Er liest am Donnerstag ab 19 Uhr aus seinem Roman: „Applaus für Bronikowski“.
Hier ein weiterer Textauschnitt:
Jetzt gibt’s erst mal Nachtisch. Die Mutter stand auf, ging zum Kühlschrank, und bevor sie die Tür öffnete, drehte sie sich um und strich Nies übers Haar. Dann holte sie ein Tiramisu und stellte es auf den Tisch.
Der Vater stupste Nies an den Arm: Ich hätte was drum gegeben, in deinem Alter alleine wohnen zu dürfen.
Er lachte. Nies nicht. Er nahm das Schälchen mit Tiramisu und warf es aus dem gegenüberliegenden Fenster. Dann rannte er in sein Zimmer, schloss die Tür hinter sich, schmiss sich aufs Bett und ließ seinen Tränen freien Lauf. Noch nie in seinem Leben hatte er sich so fremd und einsam gefühlt. Warum konnte er nicht einfach gut finden, was alle um ihn herum gut fanden? Hinter der Tür hörte er die Stimme seines Vaters.
Er wird sich beruhigen, wenn er erst die Vorteile sieht.

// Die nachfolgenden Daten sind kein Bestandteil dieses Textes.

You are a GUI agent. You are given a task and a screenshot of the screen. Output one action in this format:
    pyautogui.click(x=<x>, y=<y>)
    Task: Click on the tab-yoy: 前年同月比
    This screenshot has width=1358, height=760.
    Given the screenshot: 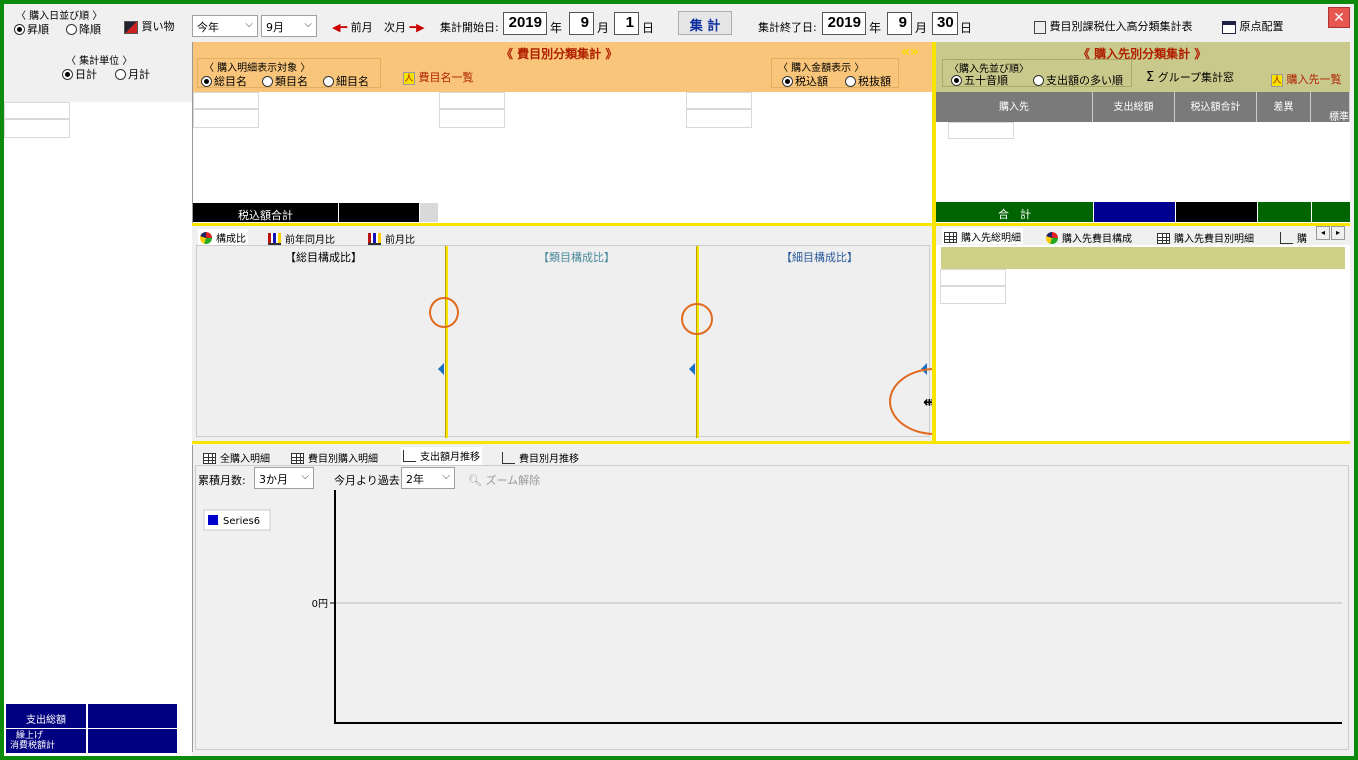 What is the action you would take?
    pyautogui.click(x=302, y=238)
     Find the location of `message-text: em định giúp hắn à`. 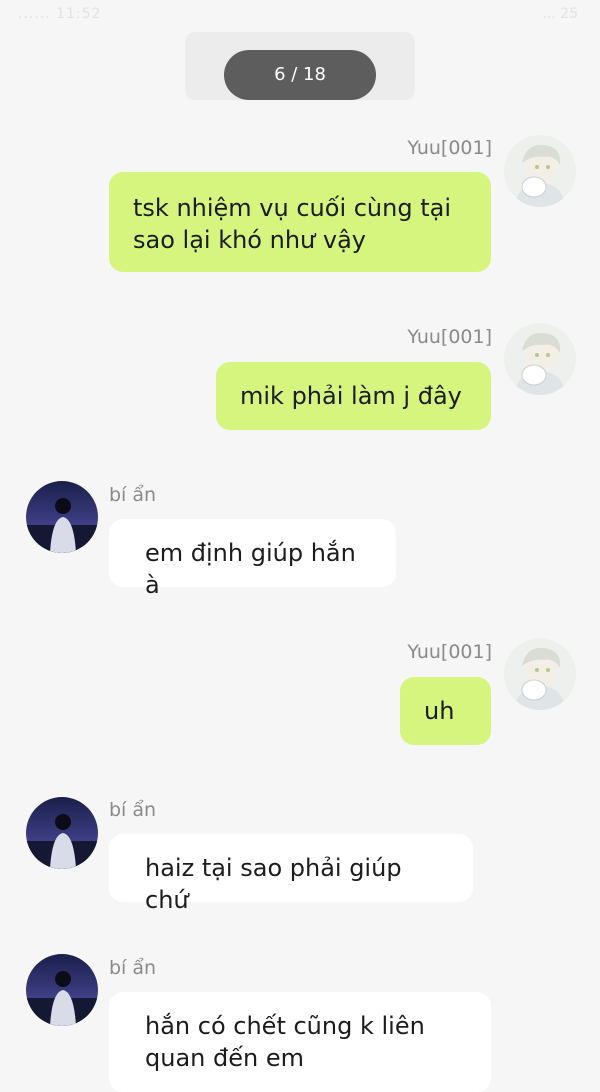

message-text: em định giúp hắn à is located at coordinates (250, 569).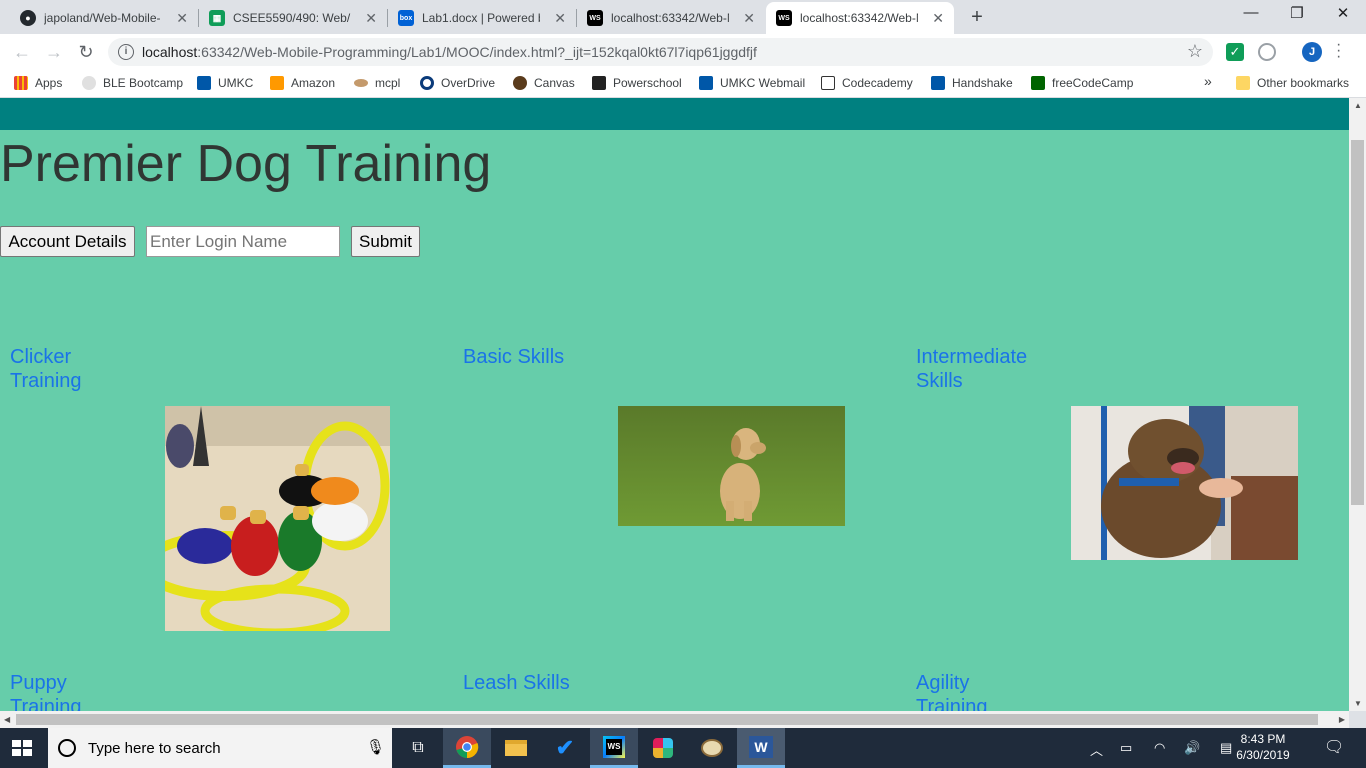 The height and width of the screenshot is (768, 1366). I want to click on avatar: J, so click(1312, 52).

Es klang, als müsste Nies nur eine Rechenaufgabe lösen und eins und eins zusammenzählen. Aber wenn er das tat, eins und eins zusammenzählte, dann ergaben sich keine lustvollen Bilder eines jugendlichen Lebens ohne Eltern, sondern Vorstellungen, die er als qualvoll empfand: Kein Mittagessen, wenn er aus der Schule kam, keine saubere Wäsche, wenn er sie brauchte, dafür einen Bruder, der darauf bestand, dass er die Toilette öfter zu putzen hatte, weil er sie naturgemäß öfter benutzen würde als sein Bruder, der erst am frühen Abend von der Arbeit nach Hause kam und dementsprechend die Toilette prozentual weniger verschmutzte. Mathematisch konnte Nies seinem Bruder nicht das Wasser reichen, und da Bernd Gerechtigkeitsfragen zu Problemen mathematischer Verhältnismäßigkeiten erklärte, konnte Nies es sich sparen, darauf hinzuweisen, dass es gerecht wäre, einfach abwechselnd zu putzen.
Wer mehr isst, bezahlt mehr, wer mehr pisst oder scheißt, putzt mehr. Man konnte diese Sicht verachten, aber es war schwer, ihr etwas zu entgegnen. Bernd sah die Welt als etwas, das sich ausrechnen ließ. Jedes Ereignis ließ sich in Zahlen ausdrücken, und Gefühle waren für ihn Ausdruck von Unsicherheit, die sich leicht beheben ließ, wenn man die zugrunde liegenden Faktoren genau betrachtete. Gefühle, Meinungen waren keine Ergebnisse von Empfindungen, sondern Rechenleistungen. Wenn das Essen nicht schmeckte, rechnete Bernd nach, ob es ihm nicht doch schmecken müsste, weil es einem super Preis-Leistungs-Verhältnis entsprach. Deswegen war er vollkommen einverstanden mit der Entscheidung seiner Eltern, nach Kanada auszuwandern. Er sah den Lottogewinn als ertragreiche Geldanlage und die Auswanderung als Investment in Lebensoptimierung.